The company, DeCode Genetics, first found the variant gene among Icelanders and then looked for it in three American populations, in Philadelphia, Cleveland and Atlanta.
Among Americans of European ancestry, the variant is quite common, but it causes only a small increase in risk, about 16 percent.
The opposite is true among African-Americans. Only 6 percent of African-Americans have inherited the variant gene, but they are 3.5 times as likely to suffer a heart attack as those who carry the normal version of the gene, a team of DeCode scientists led by Dr. Anna Helgadottir reported in an article released online yesterday by Nature Genetics.
Dr. Kari Stefansson, the company's chief executive, said he would consult with the Association of Black Cardiologists and others as to whether to test a new heart attack drug specifically in a population of African-Americans.
The drug, known now as DG031, inhibits a different but closely related gene and is about to be put into Phase 3 trials, the last stage before a maker seeks the Food and Drug Administration's approval.
Last year a drug called BiDil evoked mixed reactions after it was shown to sharply reduce heart attacks among African-Americans, first in a general study and then in a targeted study, after it failed to show efficacy in the general population. The drug, invented by Dr. Jay N. Cohn, a cardiologist at the University of Minnesota, prompted objections that race-based medicine was the wrong approach.
Geneticists agree that the medically important issue is not race itself but the genes that predispose a person to disease. But it may often be useful for physicians to take race into account because the predisposing genes for many diseases follow racial patterns.
The new variant found by DeCode Genetics is a more active version of a gene that helps govern the body's inflammatory response to infection. Called leukotriene A4 hydrolase, the gene is involved in the synthesis of leukotrienes, agents that maintain a state of inflammation.
Dr. Stefansson said he believed that the more active version of this gene might have risen to prominence in Europeans and Asians because it conferred extra protection against infectious disease.
Along with the protection would have come a higher risk of heart attack because plaques that build up in the walls of the arteries could become inflamed and rupture. But because the active version of the gene started to be favored long ago, Europeans and Asians have had time to develop genetic changes that offset the extra risk of heart attack.
The active version of the inflammatory gene would have passed from Europeans into African-Americans only a few generations ago, too short a time for development of genes that protect against heart attack, Dr. Stefansson suggested.
The DG031 drug being tested by DeCode Genetics affects a second gene, but one that is also involved in control of leukotrienes.
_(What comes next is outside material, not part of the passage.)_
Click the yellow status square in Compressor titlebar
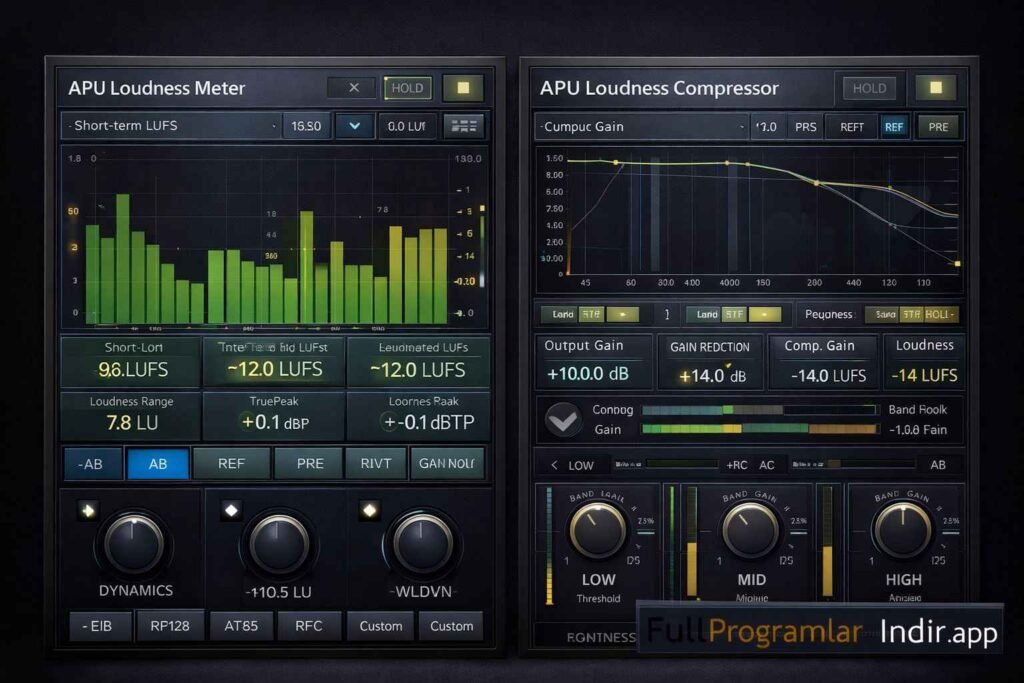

Because the drug reduces leukotriene levels and inflammation, it may help African-Americans who have the variant of the hydrolase gene. "It would make scientific, economic and particularly political sense to have a significant part of the clinical trials done in an African-American population," Dr. Stefansson said.
A spokeswoman for the black cardiologists' group, which supported the BiDil trial, said the group's officials were not ready to discuss the new gene.
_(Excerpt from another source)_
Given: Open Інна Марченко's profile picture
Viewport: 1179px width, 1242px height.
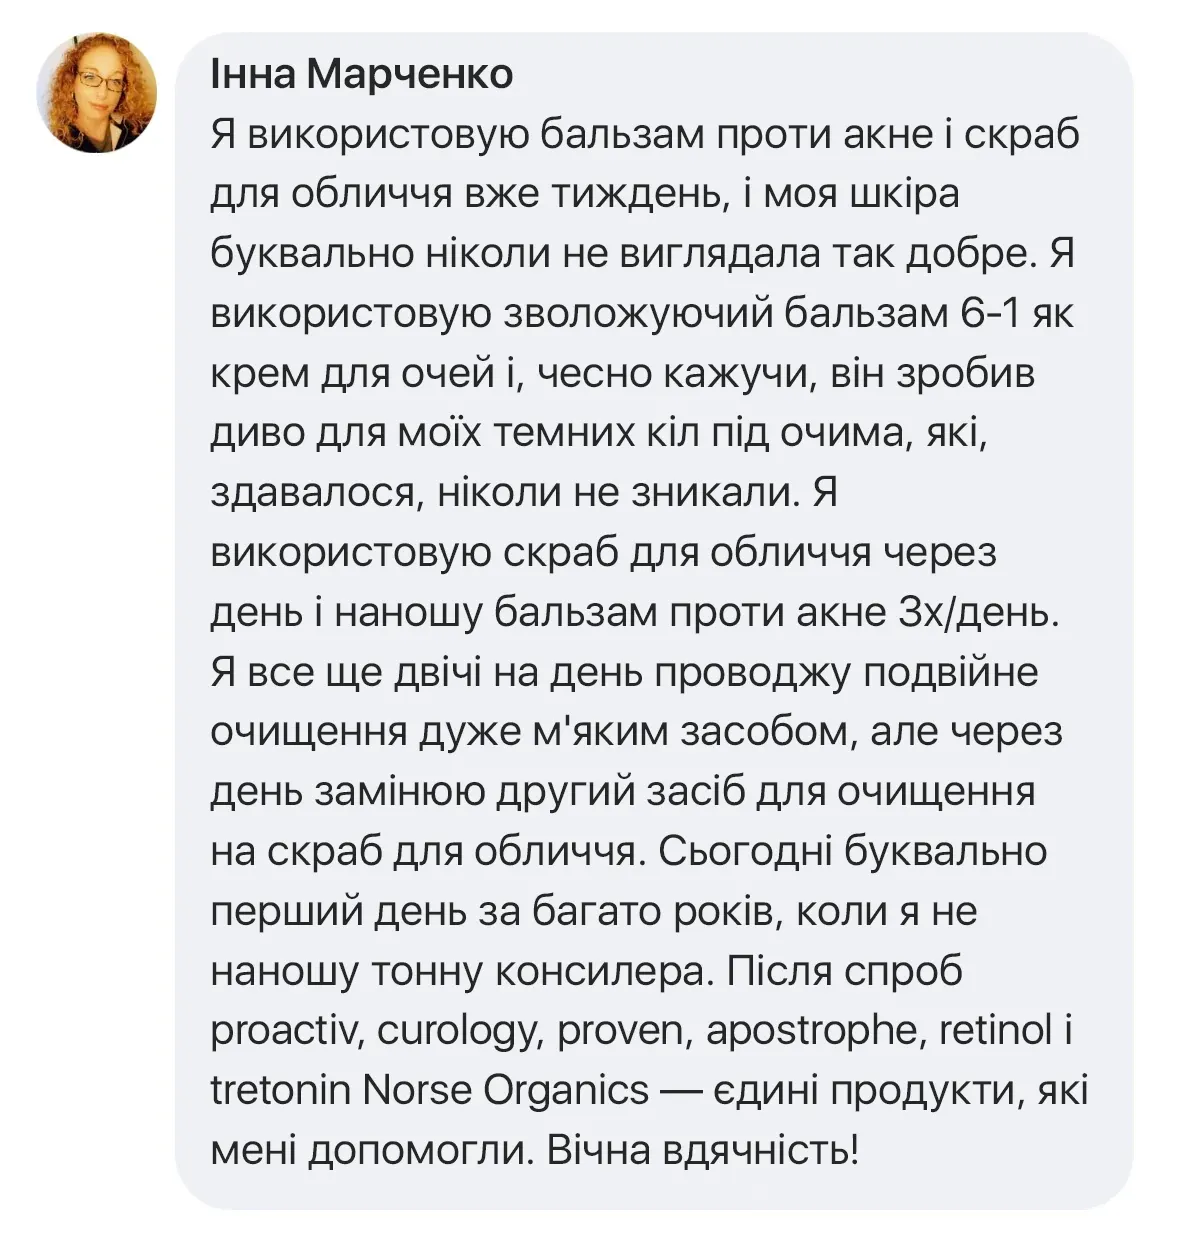Looking at the screenshot, I should (x=97, y=93).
Dr. Troy Duster of New York University, an adviser to the federal Human Genome Project and a past president of the American Sociological Association, said he saw no objection to a trial, provided it focused on African-Americans with the risk-associated variant of the gene and took into account that people with ancestry from different regions of Africa might show variations in risk.
But Dr. Charles Rotimi, a genetic epidemiologist at Howard University, said a separate study of African-Americans would not be desirable. The variant gene may be overactive in African-Americans because of their greater exposure to deleterious environments, Dr. Rotimi said.
Dr. Cohn, the inventor of BiDil, said it was "always best to study a drug in a highly responsive group," rather than testing large populations where possible benefits to subgroups could be missed.